Trip.com fails to hit pre-pandemic heights in Q2

There were only 2.4 billion domestic tourist visits in the first half of 2023, a year-on-year increase of 63.9 percent on the same period last year.

Photo by Kuang Da

By LI Rujia

 

Online travel agency Trip.com saw revenue in Q2 grow 180 percent from a very low base one year ago.  Revenue of 11.2 billion yuan was up by 29 percent compared to the pre-pandemic 2019 level, a remarkably small annualized growth rate. 

With almost no tourists going very far anywhere in the world this time last year, tripling revenue is not much to write home about. And, much as the decline was, the increase is largely down to factors beyond Trip.com's control. 

There were only 2.4 billion domestic tourist visits in the first half of 2023, a year-on-year increase of 63.9 percent on the same period last year. In Q2 trip numbers were much less than double last year's numbers. 

Total tourism expenditure reached 2.3 trillion yuan, again, less than double last the weak numbers seen last year.

The news is not all bad. Domestic hotel bookings through Trip.com increased by 170 percent year-on-year, and total hotel bookings by 160 percent. Air ticket sales doubled.
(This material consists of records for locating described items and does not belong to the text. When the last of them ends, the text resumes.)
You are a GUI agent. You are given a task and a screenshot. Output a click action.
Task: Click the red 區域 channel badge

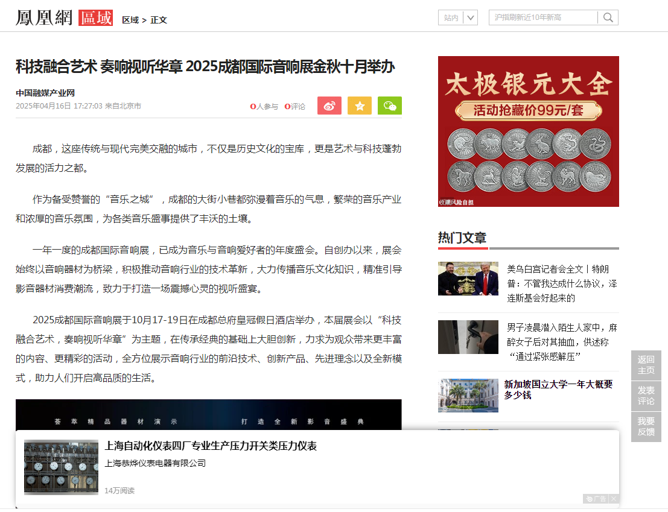(x=95, y=18)
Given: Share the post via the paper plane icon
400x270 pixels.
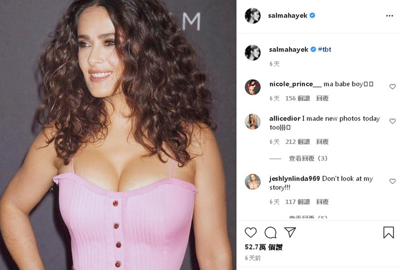Looking at the screenshot, I should (290, 232).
Compared to domestic tourism, outbound tourism is still idling. According to the China Air Transport Association, international passengers in Q2 reached 6.1 million, only a third of 2019's highs. However, Trip.com performed better than the overall market, with hotel and airline ticket bookings in Q2 of over 60 percent up to 2019. 

Ctrip.com said demand for leisure travel will drive sales in Q3, especially during the National Day vacation.

Trip.com's stock on the HKEX closed 7.82 percent lower at HK$304 on Tuesday after the financial report was released.